Durrow, Book of
DURROW, BOOK OF
In Trinity College, Dublin, a richly decorated vellum codex of the four Gospels, with Vulgate text and Old Latin Prefaces, written and decorated in the province of the Columban mission in Northumbria or Ireland, c. 675; 248 folios, 9½ by 6 inches in size. The Book of Durrow is the sole representative of a crucial phase in the development of Hiberno-Saxon art and the first manuscript to show the decorative structure characteristic of the later Insular Gospel books such as lindisfarne and kells. Pages devoted to symbols of the Evangelists and pages of pure ornament mark the opening of the codex and precede each Gospel. Beginnings of texts carry enlarged decorative initials or monograms. The ornamentation, expert and assured, is close to the Celtic and Saxon metalwork of the middle of the century. It includes interlace, Celtic curvilinear designs, animal ornament, and rectilinear cellwork patterns; ornamental letters are outlined with red dots.
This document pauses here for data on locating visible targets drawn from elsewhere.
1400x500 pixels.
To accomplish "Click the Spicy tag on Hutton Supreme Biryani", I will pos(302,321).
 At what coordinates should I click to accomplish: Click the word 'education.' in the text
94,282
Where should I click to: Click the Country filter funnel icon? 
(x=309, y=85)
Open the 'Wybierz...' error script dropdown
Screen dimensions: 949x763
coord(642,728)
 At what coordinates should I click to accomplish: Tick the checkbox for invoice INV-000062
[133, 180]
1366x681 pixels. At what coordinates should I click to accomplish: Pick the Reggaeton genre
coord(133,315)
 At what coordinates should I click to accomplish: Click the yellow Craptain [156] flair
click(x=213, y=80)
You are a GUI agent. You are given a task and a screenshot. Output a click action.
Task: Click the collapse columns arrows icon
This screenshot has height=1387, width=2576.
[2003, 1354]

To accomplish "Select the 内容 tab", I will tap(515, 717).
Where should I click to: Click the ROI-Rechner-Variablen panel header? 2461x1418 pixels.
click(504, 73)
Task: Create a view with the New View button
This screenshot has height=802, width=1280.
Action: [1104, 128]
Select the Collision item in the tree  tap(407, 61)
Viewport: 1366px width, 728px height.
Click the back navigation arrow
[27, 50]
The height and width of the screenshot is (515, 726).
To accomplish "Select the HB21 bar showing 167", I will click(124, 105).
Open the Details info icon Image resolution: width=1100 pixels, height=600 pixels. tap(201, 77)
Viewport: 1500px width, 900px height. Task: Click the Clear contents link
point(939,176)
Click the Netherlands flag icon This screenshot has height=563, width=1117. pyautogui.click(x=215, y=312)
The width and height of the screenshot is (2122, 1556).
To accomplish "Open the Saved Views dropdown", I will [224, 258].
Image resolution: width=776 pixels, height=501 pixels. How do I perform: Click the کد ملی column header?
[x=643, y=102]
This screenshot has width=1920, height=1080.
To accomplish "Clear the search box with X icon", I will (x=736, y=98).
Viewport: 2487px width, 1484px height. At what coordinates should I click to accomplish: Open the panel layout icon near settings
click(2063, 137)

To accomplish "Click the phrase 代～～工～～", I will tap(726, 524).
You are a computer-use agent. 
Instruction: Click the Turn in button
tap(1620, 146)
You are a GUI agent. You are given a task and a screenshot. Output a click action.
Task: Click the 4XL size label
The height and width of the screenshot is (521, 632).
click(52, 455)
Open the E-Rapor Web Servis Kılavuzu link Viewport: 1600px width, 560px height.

The different groups of ornament are not yet intermixed as in the mature Hiberno-Saxon style and the script is not yet of the developed Insular ornamental majuscule form.
See Also: manuscript illumination.
Bibliography: Codex Durmachensis, ed. a. a. luce et al., 2v. (New York 1960). s. f. h. robinson, Celtic Illuminative Art in the Gospel Books of Durrow, Lindisfarne and Kells (Dublin 1908).